未成年者略取罪、未成年者誘拐罪

未成年者略取罪とは、未成年者を略取する犯罪です。

未成年者誘拐罪とは、未成年者を誘拐する犯罪です。

未成年者略取罪も、未成年者誘拐罪も、刑法224条に規定があります。
未成年者略取罪と未成年者誘拐罪は、刑事罰も同じであり、いずれも3月以上7年以下の懲役です。

未成年者とは、20歳未満の人です。
民法上、未成年者について、「年齢二十歳をもって、成年とする。」との規定があり、刑法でも同様に解されています。
しかし、選挙権について、18歳以上の人に認められることになりましたので、今後民法も含め全ての法律において18歳で成人とすることになる可能性があります。
そうなった場合、18歳未満の人が未成年ということになります。
なお、民法上、未成年者が婚姻した場合には、成人と同様に取り扱うことになっているところ、その場合に、未成年者略取罪・未成年者誘拐罪が成立するか否かについては、学説上の争いがあります。
裁判例は見当たらず、決着はついていないと思われます。

未成年者略取罪・未成年者誘拐罪は、未成年者が一般的に発育途上であることから、成人より厚く保護するものです。
つまり、成人の場合には、略取罪・誘拐罪について、営利目的や、人質目的等がある場合に処罰が限定されているのに対し、未成年者については目的のいかんにかかわらず処罰することにしてあるのです。

略取とは、暴行または脅迫を手段とし、人を生活環境から不法に離脱させ、自己または第三者の事実的・実力的支配化におくことです。

誘拐とは、欺罔または誘惑を手段とし、人を生活環境から不法に離脱させ、自己または第三者の事実的・実力的支配化におくことです。

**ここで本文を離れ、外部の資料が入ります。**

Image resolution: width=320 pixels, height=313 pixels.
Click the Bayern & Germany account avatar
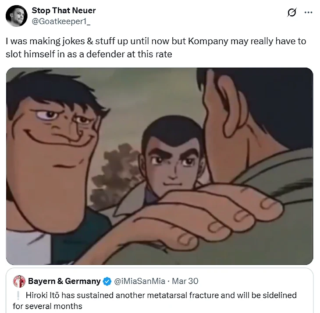tap(19, 281)
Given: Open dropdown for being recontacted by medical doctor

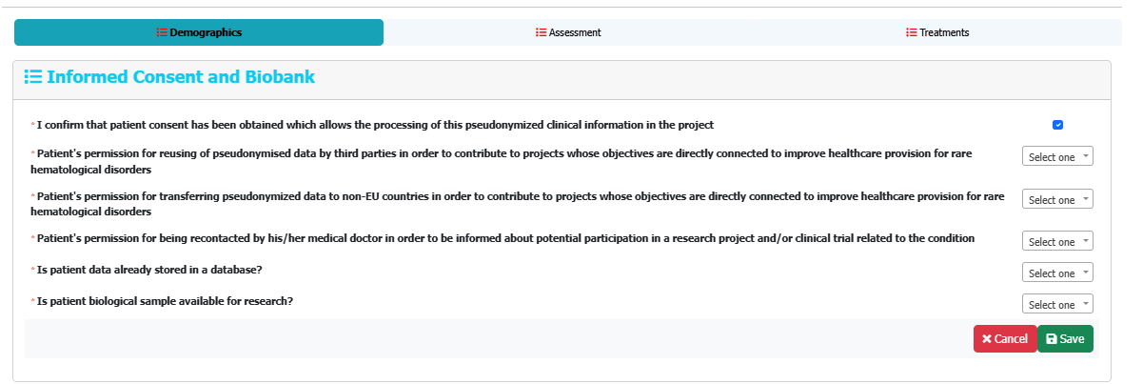Looking at the screenshot, I should point(1057,242).
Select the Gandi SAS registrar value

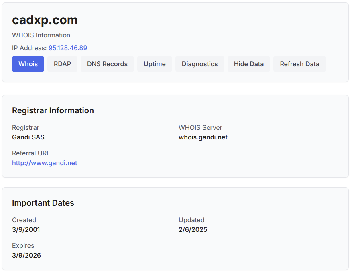[x=28, y=137]
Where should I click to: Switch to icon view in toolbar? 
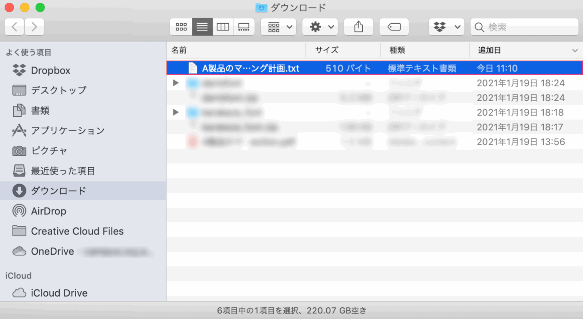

つまり、略取と誘拐は、その用いる手段で分けられています。
略取と誘拐を合わせて、拐取(かいしゅ)ということがあります。

親権者が自分の子を連れ去った場合に、未成年者略取罪・未成年者誘拐罪が成立するかという問題があります。
最高裁判決平成17年12月6日は、夫婦が別居状態で、妻が自分の両親と子(2歳)と同居していた状況で、妻の母親が子を保育園に迎えにいったところ、隙をついて、夫が子を抱きかかえて自分の車に乗せて連れ去った事例について、未成年者略取罪の成立を認め、夫を有罪としました。
同判決は、親権者が子を連れ去った場合について、例外的に犯罪が成立しない余地を認めていますが、子の監護養育上、連れ去ることが現に必要とされるような特段の事情が認められないことや、行為態様が粗暴で強引なものであること、2歳と判断能力を有しない子であること等を摘示し、未成年者略取罪の成立を肯定しています。

未成年者が犯人と共に行動することに同意していた場合に、未成年者略取罪・未成年者誘拐罪が成立するか否かという問題があります。
ただし、幼児のように判断能力が備わっていない者について、未成年者略取罪・未成年者誘拐罪が成立することからすれば、未成年者が同意していても、基本的に犯罪は成立すると考えられています。
つまり、重要なのは、未成年者の意思ではなく、監護者(別居や離婚がなければ両親)の意思と考えられています。
ただし、未成年者といっても、18歳や19歳のように、成人に近い判断能力を有している者が同意した場合に、未成年者略取罪・未成年者誘拐罪を否定する見解もあります。
成人に近い判断能力を有している者が、自ら行動を共にすることを同意した場合は、基本的に、暴行・脅迫や欺罔・誘惑という手段が用いられておらず、犯罪不成立になる場合が多いと思われます。

未成年者略取罪・未成年者誘拐罪は、親告罪です。
したがって、被害者等の告訴がなければ、処罰できません。